__WORK TO DO__
Retype every one of the rows below verbatim, leaving out the images.

__INFORMATION SHOWN__
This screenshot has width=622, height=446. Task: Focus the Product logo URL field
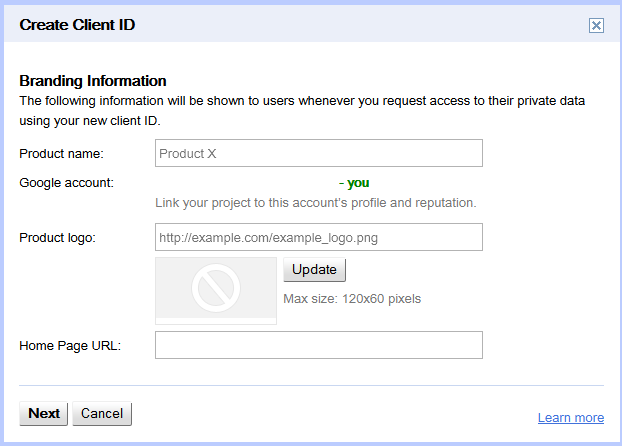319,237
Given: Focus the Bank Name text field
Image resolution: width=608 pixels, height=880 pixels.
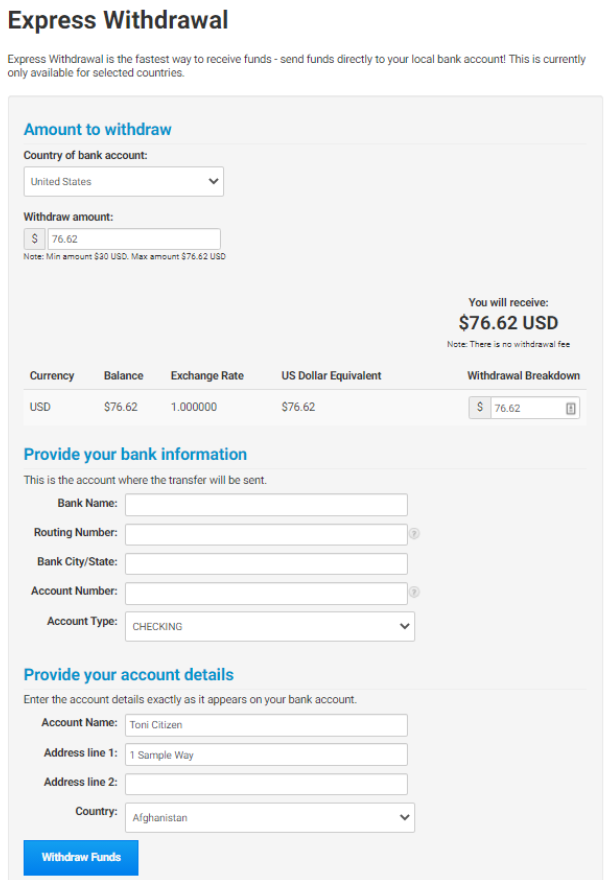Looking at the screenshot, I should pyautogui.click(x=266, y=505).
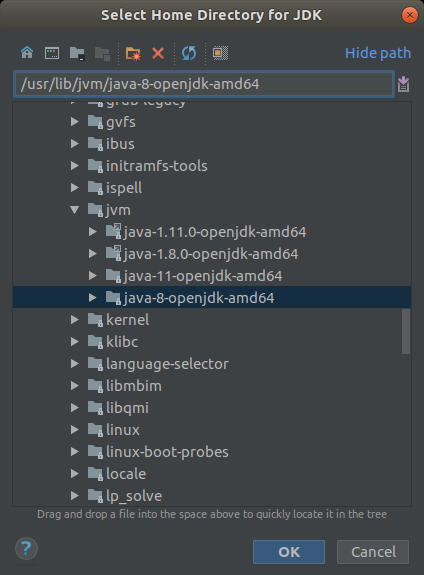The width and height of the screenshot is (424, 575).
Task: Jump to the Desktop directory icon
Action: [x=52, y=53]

__TASK SOLUTION__
This screenshot has width=622, height=446. Task: Focus the Product logo URL field
319,237
Given: Focus the Bank Name text field
Image resolution: width=608 pixels, height=880 pixels.
Looking at the screenshot, I should pyautogui.click(x=266, y=505).
The width and height of the screenshot is (424, 575).
Task: Jump to the Desktop directory icon
Action: [x=52, y=53]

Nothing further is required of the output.